Tomás

Personal information
- Full name: Pedro Tomás Reñones Crego
- Date of birth: 9 August 1960 (age 65)
- Place of birth: Compostela, Spain
- Height: 1.71 m (5 ft 7 in)
- Position: Right-back

Youth career
- Compostela

Senior career*
- Years: Team / Apps / (Gls)
- 1978–1981: Compostela / 81 / (1)
- 1981–1984: Atlético Madrileño / 78 / (1)
- 1984–1996: Atlético Madrid / 367 / (2)
- 1996–1997: Marbella / 30 / (0)
- 1997–1998: San Pedro / 21 / (0)
- Total:  / 577 / (4)

International career
- 1985–1989: Spain / 19 / (0)

= Tomás Reñones =

Spanish footballer (born 1960)

Pedro Tomás Reñones Crego (born 9 August 1960), known as Tomás as a player, is a Spanish former professional footballer who played as a right-back.

He was best known for his spell at Atlético Madrid, for which he played 12 seasons. He was also a regular for Spain in the late 80s, representing the nation in one World Cup and one European Championship.

==Club career==
Tomás was born in Santiago de Compostela, Galicia. After three seasons with SD Compostela in his hometown he joined Atlético Madrid in 1981, first playing with the reserves. He made his La Liga debut in 1984–85 and never again lost his starting XI berth, going on to make 483 competitive appearances for the club.

On 25 May 1996, aged 35, Tomás took the field in the 83rd minute of his final game, a home fixture against Albacete Balompié. Although he appeared in only 12 matches during the campaign, he aided the Colchoneros to an historic double, and retired altogether in 1998 after two stints in the lower leagues.

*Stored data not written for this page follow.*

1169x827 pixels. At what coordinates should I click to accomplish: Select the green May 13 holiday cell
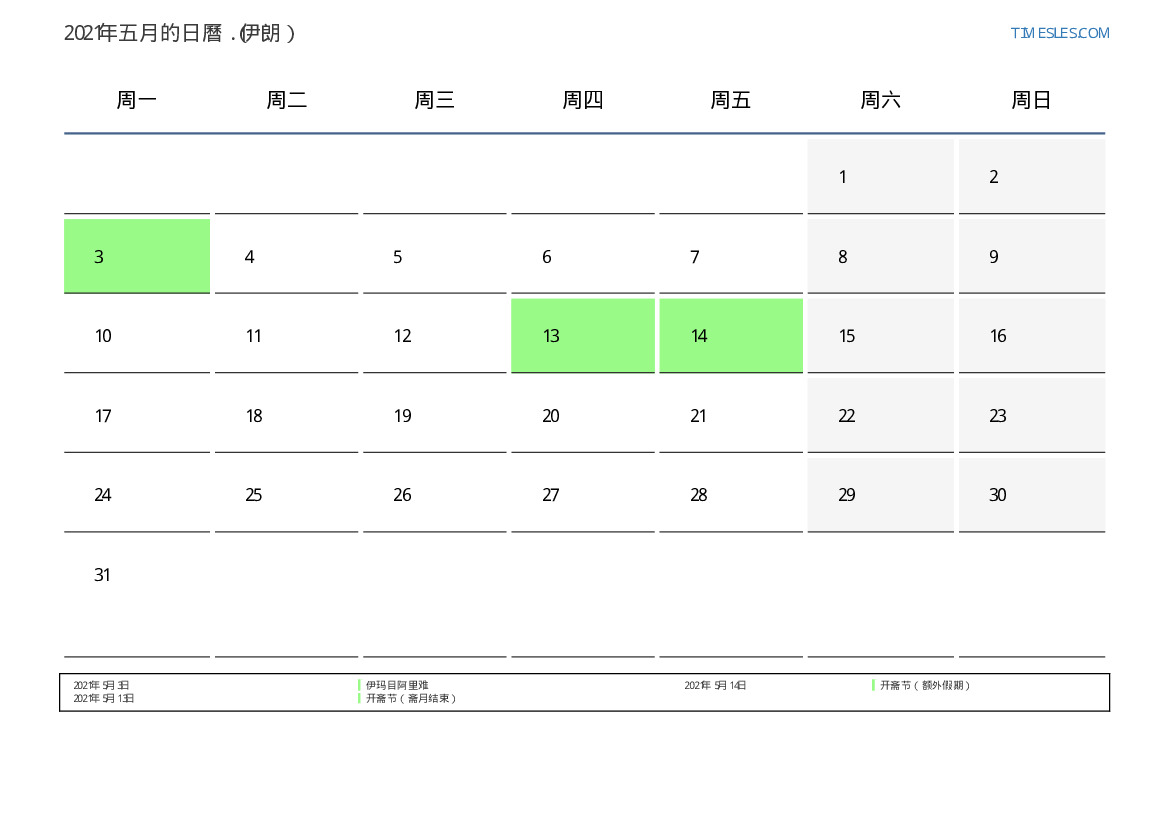[582, 335]
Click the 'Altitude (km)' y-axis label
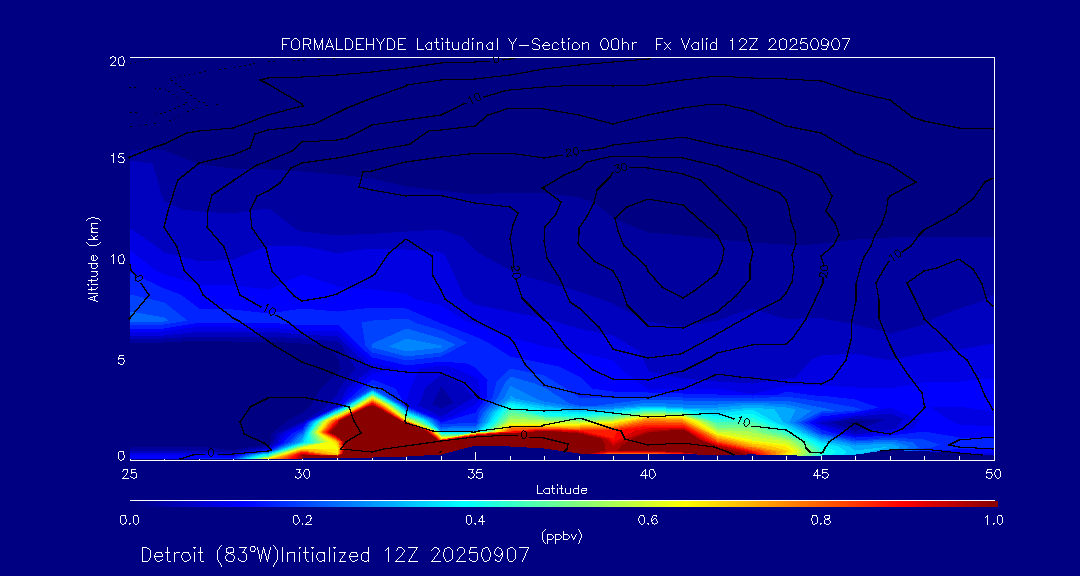Viewport: 1080px width, 576px height. (93, 259)
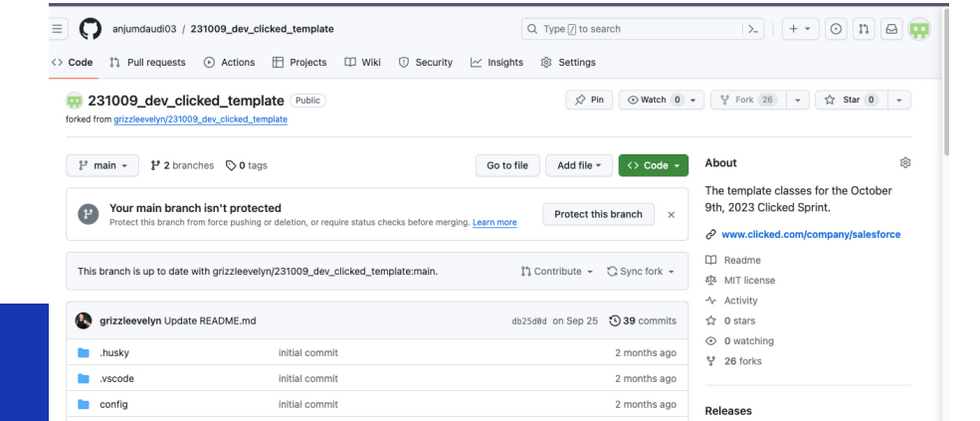Open the green Code dropdown
Viewport: 980px width, 421px height.
(654, 165)
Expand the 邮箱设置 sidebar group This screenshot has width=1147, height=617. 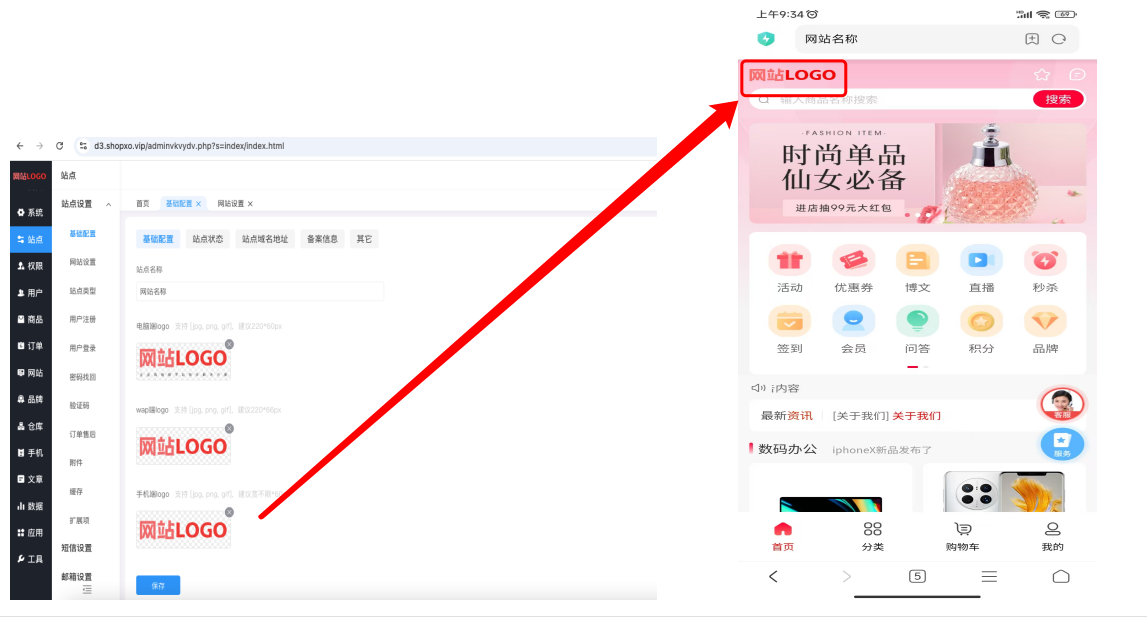(77, 577)
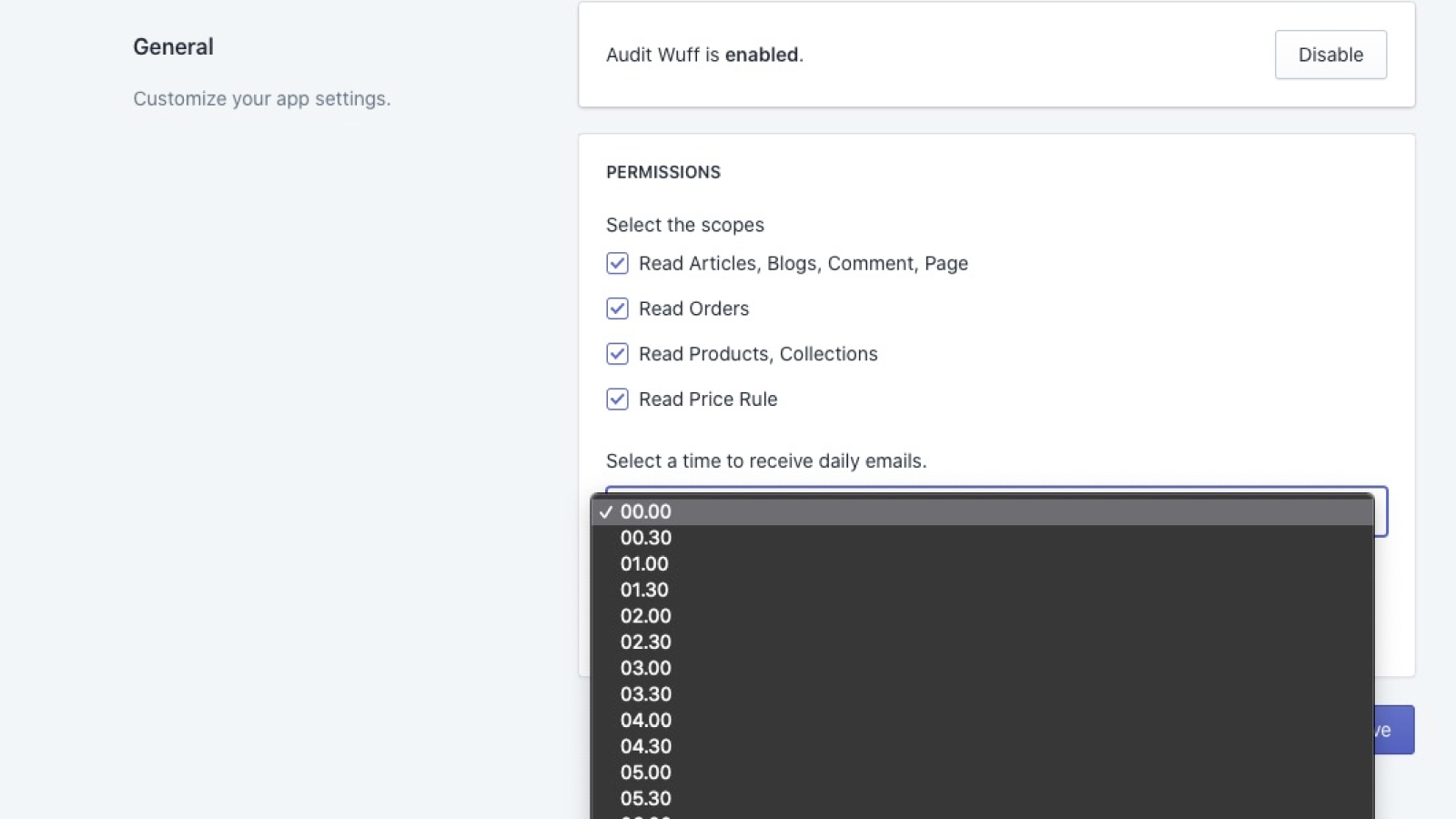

Tomás returned to Atlético in July 2018, as part of the first-team staff.

==International career==
Tomás earned 19 caps for the Spain national team, and was selected for the 1986 FIFA World Cup and UEFA Euro 1988 (playing a total of eight matches and completing seven). His debut came on 20 November 1985, in a 0–0 friendly against Austria in Zaragoza.

==Post-retirement==
Reñones embraced a career in politics after retiring, being elected by the Liberal Independent Group – GIL, founded by longtime Atlético president Jesús Gil – to the Marbella city council.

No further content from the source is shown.